Week in review: China is top market for renewables, solar closer to parity than ever

PV array on a home in VirginiaAcross the world, China remains the best opportunity for developing renewable energy projects, that’s according to one new report out this week. Other recent reports point out that the price of solar continues to drop and another shows it will reach parity by the end of this decade. Meanwhile Denver was named the first ‘Solar Friendly Community’ for its efforts to make it easier for residents to go solar. But then again it’s not giving away PV arrays like California’s Sullivan Solar Power is during the holiday season.

China remains the most promising market for undertaking renewable energy projects, according to a new report out from Ernst & Young. The report, the Renewable energy country attractiveness indices report, found that China remains the best place to undertake renewable energy projects like solar or wind. The U.S., however was determined as the best market for solar projects. And the report also found that emerging markets are playing an increasingly larger factor, particularly as incentives in countries that have dominated the market, like Germany, for instance.
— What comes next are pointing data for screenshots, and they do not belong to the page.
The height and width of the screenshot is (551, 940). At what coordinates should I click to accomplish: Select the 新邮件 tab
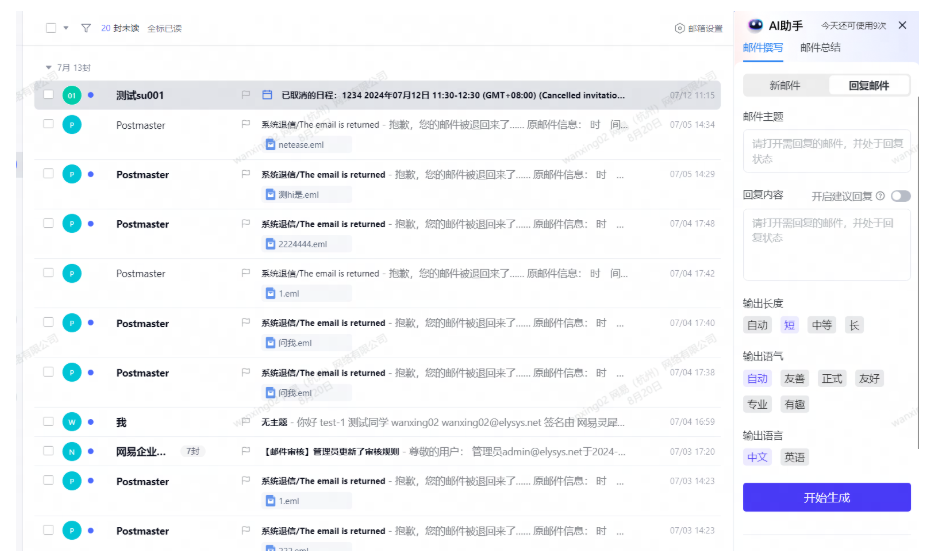point(785,86)
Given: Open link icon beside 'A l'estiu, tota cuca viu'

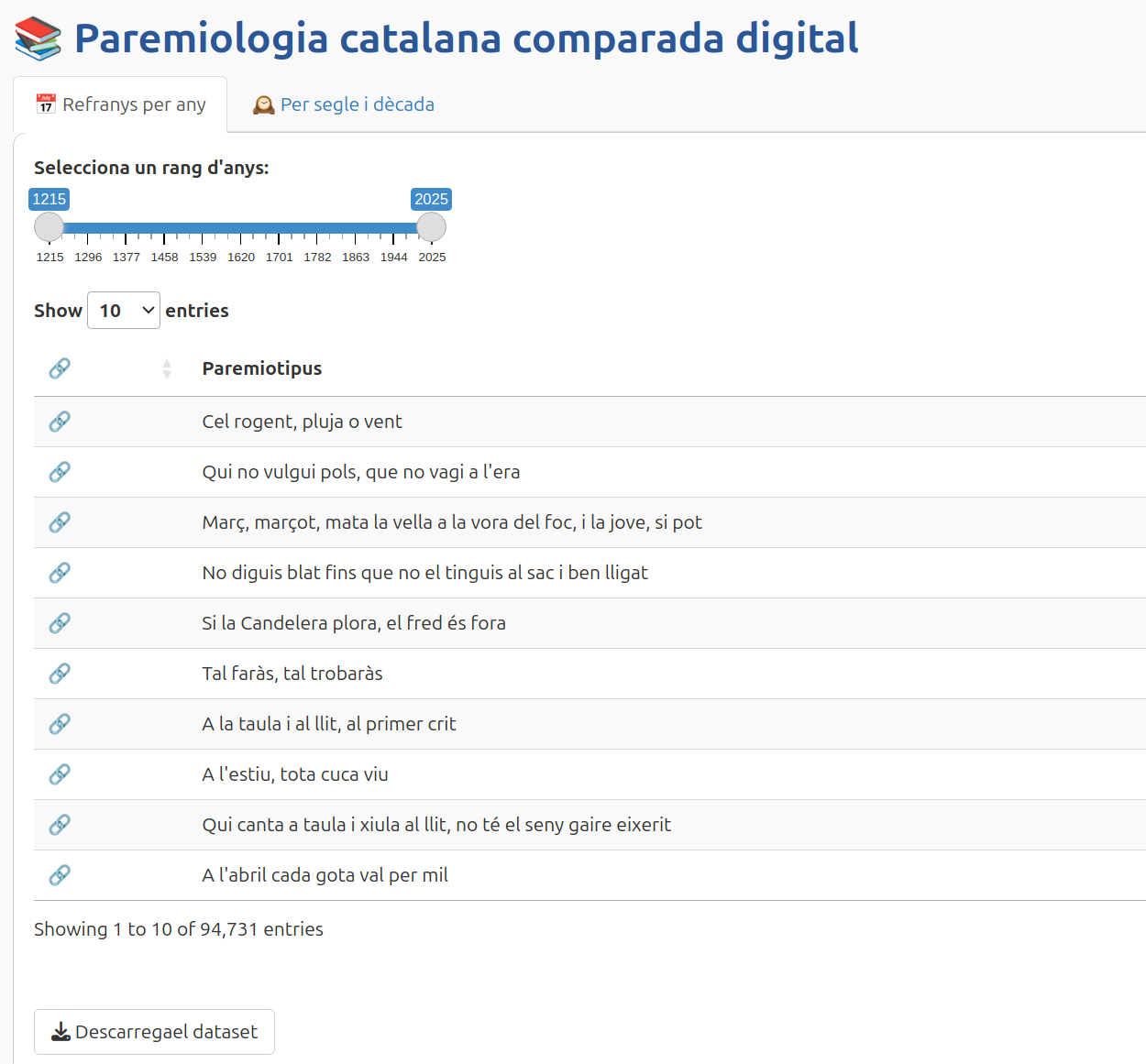Looking at the screenshot, I should click(60, 774).
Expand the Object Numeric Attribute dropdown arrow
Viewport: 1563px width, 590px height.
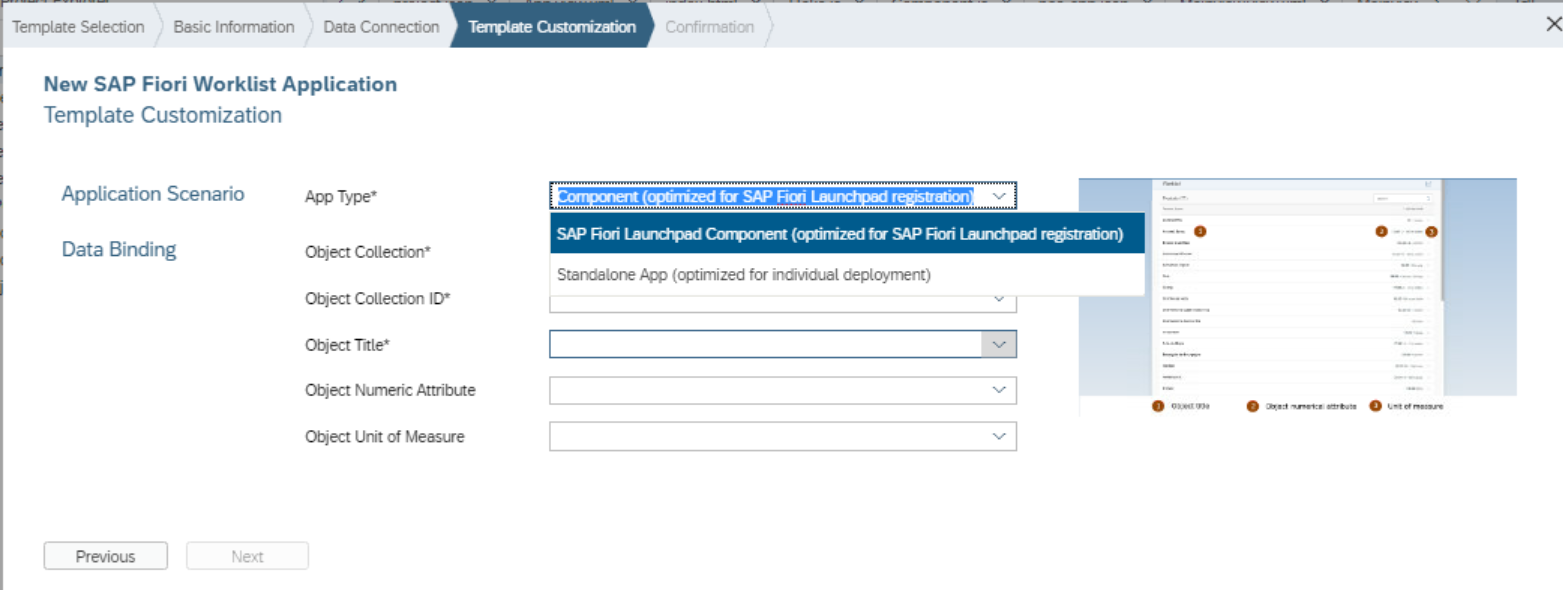point(998,390)
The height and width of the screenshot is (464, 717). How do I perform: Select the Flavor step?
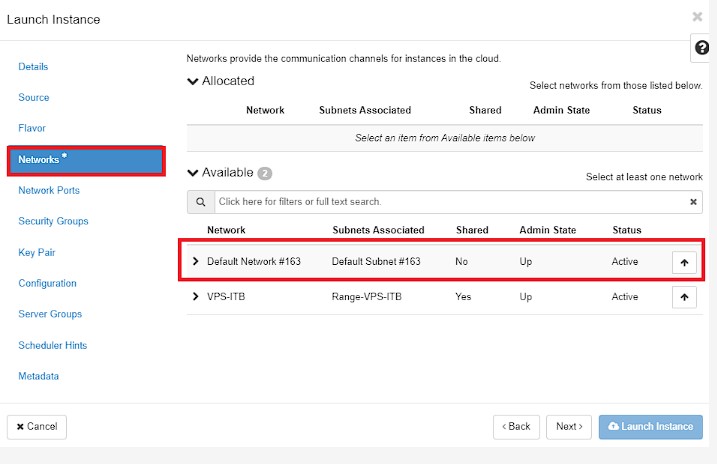point(32,128)
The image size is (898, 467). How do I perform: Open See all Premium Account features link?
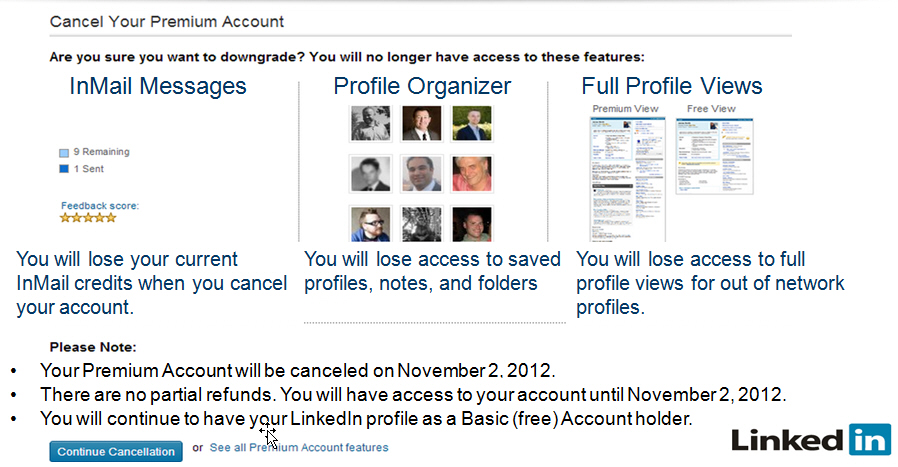pyautogui.click(x=299, y=447)
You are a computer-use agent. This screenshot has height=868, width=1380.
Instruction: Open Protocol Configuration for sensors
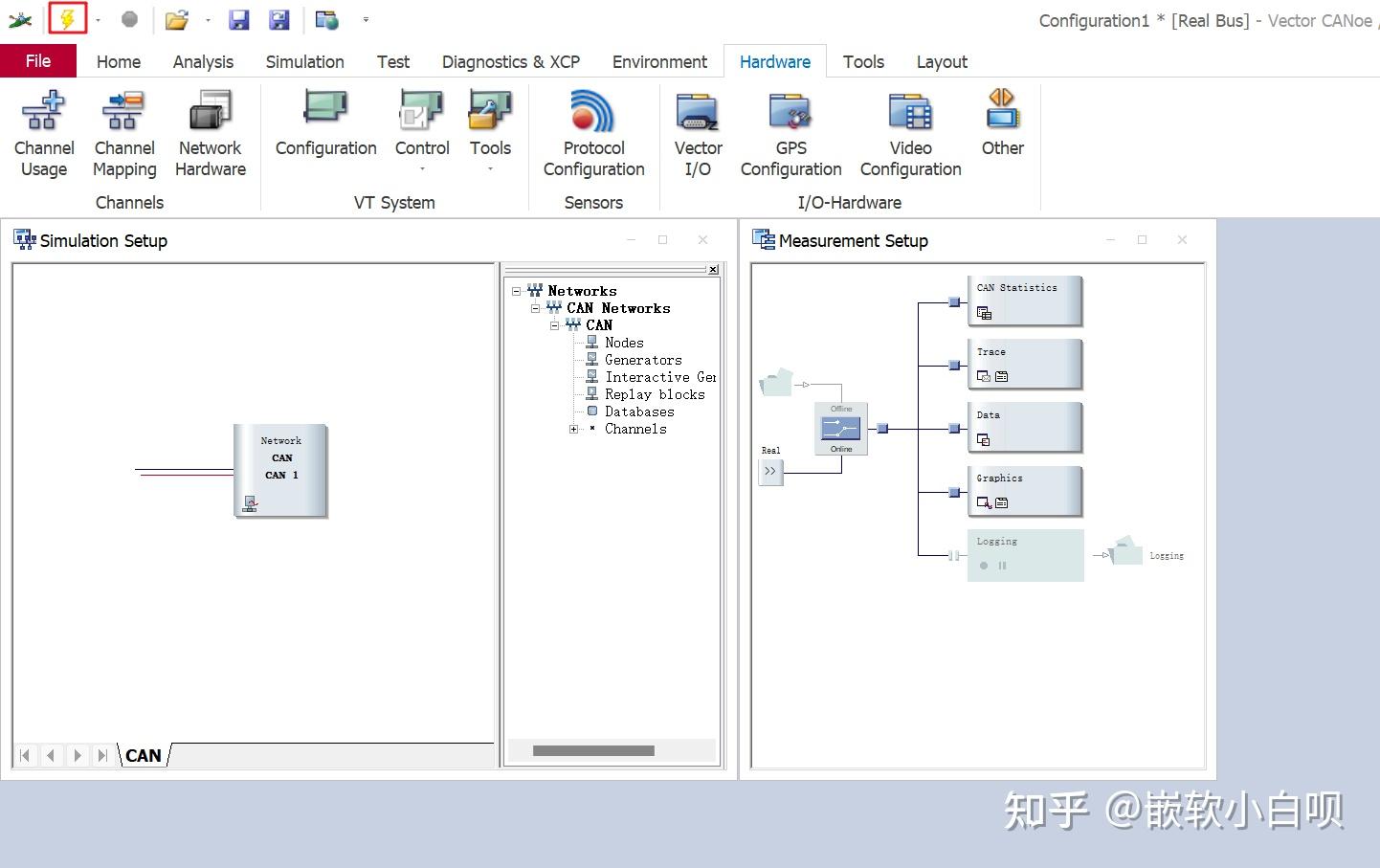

Those emerging markets will continue to benefit from lowered photovoltaic costs in the U.S. and elsewhere. For instance, the Department of Energy’s Lawrence Berkeley National Laboratory (LBL) recently released its “Tracking the Sun” report which found that the price of installed solar continues to fall largely because of price drops in the cost of photovoltaics. The report found that the average installed price of residential and commercial PV systems completed in 2011 fell between 11 percent and 14 percent compared to 2010.

Seconding that report is a recent GBI Research report, which contends that the price of photovoltaics will reach parity with other forms of electric generation by 2020. The report: “Solar Photovoltaic Power Market to 2020—Market Leaders to Achieve Grid Parity due to Decreasing Module Prices, Low Maintenance and Ease of Installation”, said that 98 percent of the world could see solar reach grid parity by then. Like the LBL’s report GBI said the main reason for the price drops will be lower costs in photovoltaic modules.

Helping drive down the costs of installed solar—particularly in the U.S. where there are thousands of localities making their own requirements for solar—will require more than just dropping PV modules prices. That’s why Denver, Col., was rewarded as the first ‘Solar Friendly Community’ last week, for its work to make it easier for residents in the town and county to go solar. The Solar Friendly Communities program is part of the DOE’s SunShot Initiative’s Rooftop Solar Challenge campaign to reduce the soft costs like administration and permitting costs.

While Denver is making it easier for people to go solar it’s not just giving away solar power. But Sullivan Solar Power, an installer in California, is. The company partnered with GRID Alternatives to install solar on a number of 'low-income families’ homes in California this holiday season. Under the offering Sullivan will donate a PV module for each system it installs over the holiday season.

While the majority of solar incentives in the U.S. are offered on a local basis the federal government has also been a driving force for solar. But those incentives are continuing to sunset. To help keep them going and the CEOs from chambers of commerce from across the country talked with federal legislators to inform them of how vital the incentives have been to jobs growth in their communities. The hope is that Congress will continue to support solar rather than let solar incentives go the way of the dodo as they determine how best to balance the budget and reduce the deficit.